The extracellular matrix (ECM), an important component of the tumor microenvironment, plays a pivotal role in hepatocellular carcinoma (HCC) progression and metastasis. However, the impact of ECM remodeling on HCC pathology via TGF-β signaling remains unclear. In this study, we systematically mapped ECM deposition and degradation in HCC by jointly analyzing scRNA-seq data, scATAC-seq data and ST data, and identified key ECM-regulating cell types Endothelial_Cells, Fibroblasts and Macrophages. Endothelial_Cells and Fibroblasts were primarily responsible for ECM deposition and Macrophages were mainly involved in ECM degradation in HCC. Correlation analysis demonstrated that Macrophages, Endothelial_Cells and Fibroblasts activated the TGF-β signaling pathway through ECM deposition, which negatively regulated the function of the mitochondrial respiratory chain, and especially promoted the mitochondrial fission in Endothelial_Cells, thereby driving the pathological progression of cirrhosis and HCC. Additionally, the cellular microenvironment mediated ECM functions of key cells through FN1 and VTN signaling, further influencing HCC development.
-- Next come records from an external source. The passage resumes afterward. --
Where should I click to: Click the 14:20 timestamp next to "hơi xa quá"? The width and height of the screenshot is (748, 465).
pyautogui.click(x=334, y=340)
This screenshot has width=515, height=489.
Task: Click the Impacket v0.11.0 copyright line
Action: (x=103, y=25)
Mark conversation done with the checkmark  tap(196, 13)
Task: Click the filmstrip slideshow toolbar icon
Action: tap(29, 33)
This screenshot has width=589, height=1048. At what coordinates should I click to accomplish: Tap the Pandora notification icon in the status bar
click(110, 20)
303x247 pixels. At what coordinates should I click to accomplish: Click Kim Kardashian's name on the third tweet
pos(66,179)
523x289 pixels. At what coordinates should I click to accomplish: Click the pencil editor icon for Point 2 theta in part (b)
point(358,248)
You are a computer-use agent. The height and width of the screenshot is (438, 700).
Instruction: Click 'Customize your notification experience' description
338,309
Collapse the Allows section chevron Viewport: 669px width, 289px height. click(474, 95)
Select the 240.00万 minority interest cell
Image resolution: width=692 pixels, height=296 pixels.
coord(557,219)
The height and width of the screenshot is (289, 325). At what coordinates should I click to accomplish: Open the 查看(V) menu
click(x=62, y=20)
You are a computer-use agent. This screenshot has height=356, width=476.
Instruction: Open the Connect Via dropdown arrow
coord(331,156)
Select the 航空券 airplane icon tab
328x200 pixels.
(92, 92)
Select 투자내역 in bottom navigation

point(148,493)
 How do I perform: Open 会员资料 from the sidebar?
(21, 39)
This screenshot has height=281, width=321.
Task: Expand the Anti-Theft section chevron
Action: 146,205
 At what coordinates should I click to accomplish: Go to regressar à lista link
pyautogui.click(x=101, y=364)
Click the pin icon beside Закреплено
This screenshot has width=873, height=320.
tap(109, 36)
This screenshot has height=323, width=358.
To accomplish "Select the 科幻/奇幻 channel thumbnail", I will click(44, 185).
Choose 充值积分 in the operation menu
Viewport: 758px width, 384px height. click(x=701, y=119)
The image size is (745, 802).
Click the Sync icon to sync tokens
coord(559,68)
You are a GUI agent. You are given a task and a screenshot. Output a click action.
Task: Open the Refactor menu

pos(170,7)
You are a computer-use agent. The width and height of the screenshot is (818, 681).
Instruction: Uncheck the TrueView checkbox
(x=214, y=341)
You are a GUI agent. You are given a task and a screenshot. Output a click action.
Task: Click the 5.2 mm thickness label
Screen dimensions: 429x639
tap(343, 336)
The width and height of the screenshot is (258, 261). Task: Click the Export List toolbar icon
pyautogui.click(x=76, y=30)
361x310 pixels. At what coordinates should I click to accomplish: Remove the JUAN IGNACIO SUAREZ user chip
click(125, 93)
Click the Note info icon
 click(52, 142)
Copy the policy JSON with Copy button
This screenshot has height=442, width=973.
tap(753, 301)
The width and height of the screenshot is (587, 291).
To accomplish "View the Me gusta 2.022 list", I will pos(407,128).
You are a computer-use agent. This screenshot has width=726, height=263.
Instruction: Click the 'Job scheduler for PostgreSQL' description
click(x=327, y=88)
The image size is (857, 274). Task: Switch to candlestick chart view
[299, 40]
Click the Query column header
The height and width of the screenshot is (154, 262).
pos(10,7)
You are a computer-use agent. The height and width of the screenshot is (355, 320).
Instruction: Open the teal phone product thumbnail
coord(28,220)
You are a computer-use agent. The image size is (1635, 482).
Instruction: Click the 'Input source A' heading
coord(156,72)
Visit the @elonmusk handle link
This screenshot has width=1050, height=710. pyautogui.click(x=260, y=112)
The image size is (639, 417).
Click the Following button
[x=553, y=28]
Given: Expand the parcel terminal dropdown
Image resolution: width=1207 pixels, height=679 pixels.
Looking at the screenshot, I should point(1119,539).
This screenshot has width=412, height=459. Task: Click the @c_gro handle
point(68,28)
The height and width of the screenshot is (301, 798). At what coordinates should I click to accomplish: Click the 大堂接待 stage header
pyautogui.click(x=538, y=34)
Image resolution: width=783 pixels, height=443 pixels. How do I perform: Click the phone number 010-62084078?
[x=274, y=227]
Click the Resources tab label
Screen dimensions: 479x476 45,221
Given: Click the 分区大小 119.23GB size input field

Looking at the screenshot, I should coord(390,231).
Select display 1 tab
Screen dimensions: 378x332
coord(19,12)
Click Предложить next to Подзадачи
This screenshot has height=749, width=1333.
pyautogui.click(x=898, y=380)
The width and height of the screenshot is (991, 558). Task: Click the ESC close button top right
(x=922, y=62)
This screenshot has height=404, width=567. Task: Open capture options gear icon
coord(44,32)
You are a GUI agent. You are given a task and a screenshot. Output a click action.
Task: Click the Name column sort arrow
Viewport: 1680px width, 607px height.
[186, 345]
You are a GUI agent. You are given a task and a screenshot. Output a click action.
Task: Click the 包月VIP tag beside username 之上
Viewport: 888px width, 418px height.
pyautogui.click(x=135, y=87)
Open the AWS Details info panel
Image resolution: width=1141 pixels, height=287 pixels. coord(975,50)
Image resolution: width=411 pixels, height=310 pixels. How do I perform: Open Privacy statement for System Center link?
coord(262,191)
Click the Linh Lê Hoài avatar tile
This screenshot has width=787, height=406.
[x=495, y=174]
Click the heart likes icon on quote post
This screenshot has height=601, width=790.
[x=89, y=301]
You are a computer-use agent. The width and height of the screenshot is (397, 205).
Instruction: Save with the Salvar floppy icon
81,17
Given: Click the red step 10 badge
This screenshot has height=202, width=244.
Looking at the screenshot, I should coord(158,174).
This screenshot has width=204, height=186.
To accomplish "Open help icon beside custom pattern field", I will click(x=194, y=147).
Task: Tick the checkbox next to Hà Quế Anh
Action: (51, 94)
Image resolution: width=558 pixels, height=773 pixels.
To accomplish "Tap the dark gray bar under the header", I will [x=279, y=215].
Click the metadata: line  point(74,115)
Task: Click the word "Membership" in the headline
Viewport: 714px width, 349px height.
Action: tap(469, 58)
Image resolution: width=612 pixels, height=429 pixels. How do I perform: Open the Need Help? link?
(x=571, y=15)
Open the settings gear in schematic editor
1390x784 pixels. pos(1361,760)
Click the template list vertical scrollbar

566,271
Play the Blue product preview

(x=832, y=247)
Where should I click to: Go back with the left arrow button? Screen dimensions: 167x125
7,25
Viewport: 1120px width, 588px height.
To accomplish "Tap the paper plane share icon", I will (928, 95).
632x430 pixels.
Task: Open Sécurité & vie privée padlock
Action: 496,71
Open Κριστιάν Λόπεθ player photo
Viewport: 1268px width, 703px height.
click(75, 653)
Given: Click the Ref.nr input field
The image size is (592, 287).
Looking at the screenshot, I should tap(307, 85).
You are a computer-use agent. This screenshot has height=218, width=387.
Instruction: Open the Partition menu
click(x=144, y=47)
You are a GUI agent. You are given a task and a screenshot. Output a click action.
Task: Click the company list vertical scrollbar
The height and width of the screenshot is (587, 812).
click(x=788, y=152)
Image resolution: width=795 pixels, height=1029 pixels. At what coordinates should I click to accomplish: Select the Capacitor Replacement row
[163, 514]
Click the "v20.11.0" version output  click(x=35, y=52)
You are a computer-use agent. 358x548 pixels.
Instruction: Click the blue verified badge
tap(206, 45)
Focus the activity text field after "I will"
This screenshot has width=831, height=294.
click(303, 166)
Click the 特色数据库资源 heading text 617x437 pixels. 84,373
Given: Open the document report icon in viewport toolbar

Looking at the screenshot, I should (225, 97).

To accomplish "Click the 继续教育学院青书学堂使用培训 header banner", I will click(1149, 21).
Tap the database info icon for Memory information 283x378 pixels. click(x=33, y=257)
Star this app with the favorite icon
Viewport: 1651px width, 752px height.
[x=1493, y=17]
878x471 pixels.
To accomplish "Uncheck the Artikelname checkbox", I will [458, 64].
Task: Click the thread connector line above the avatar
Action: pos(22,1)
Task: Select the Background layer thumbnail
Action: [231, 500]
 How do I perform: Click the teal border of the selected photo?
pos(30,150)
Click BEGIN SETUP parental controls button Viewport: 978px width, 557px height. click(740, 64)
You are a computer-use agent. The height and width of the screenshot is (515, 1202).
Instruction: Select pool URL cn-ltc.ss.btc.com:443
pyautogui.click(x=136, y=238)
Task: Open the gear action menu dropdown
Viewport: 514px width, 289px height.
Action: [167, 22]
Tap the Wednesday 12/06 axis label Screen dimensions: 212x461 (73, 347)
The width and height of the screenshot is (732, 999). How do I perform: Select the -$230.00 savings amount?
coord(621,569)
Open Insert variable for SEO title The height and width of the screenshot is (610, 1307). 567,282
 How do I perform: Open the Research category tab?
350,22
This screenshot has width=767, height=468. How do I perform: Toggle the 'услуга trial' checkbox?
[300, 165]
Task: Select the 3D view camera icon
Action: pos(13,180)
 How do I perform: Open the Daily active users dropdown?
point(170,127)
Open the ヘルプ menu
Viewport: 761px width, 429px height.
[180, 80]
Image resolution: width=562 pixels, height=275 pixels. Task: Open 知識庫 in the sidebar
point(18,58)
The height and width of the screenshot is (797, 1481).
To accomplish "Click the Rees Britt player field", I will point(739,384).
The upstream regulatory network analysis recognized ENO1, YBX1, and CEBPD as key transcription factors regulating ECM-related genes and drug target prediction analysis further screened ECM-targeted drugs with therapeutic potential in HCC. In summary, this study highlights Macrophages, Endothelial_Cells, and Fibroblasts as pivotal ECM regulators in HCC and elucidates how ECM deposition in key cells impacts mitochondrial homeostasis through TGF-β signaling, thereby providing new insights into the development of HCC from the perspective of the ECM and offering important guidance for optimizing existing ECM-targeted therapeutic strategies.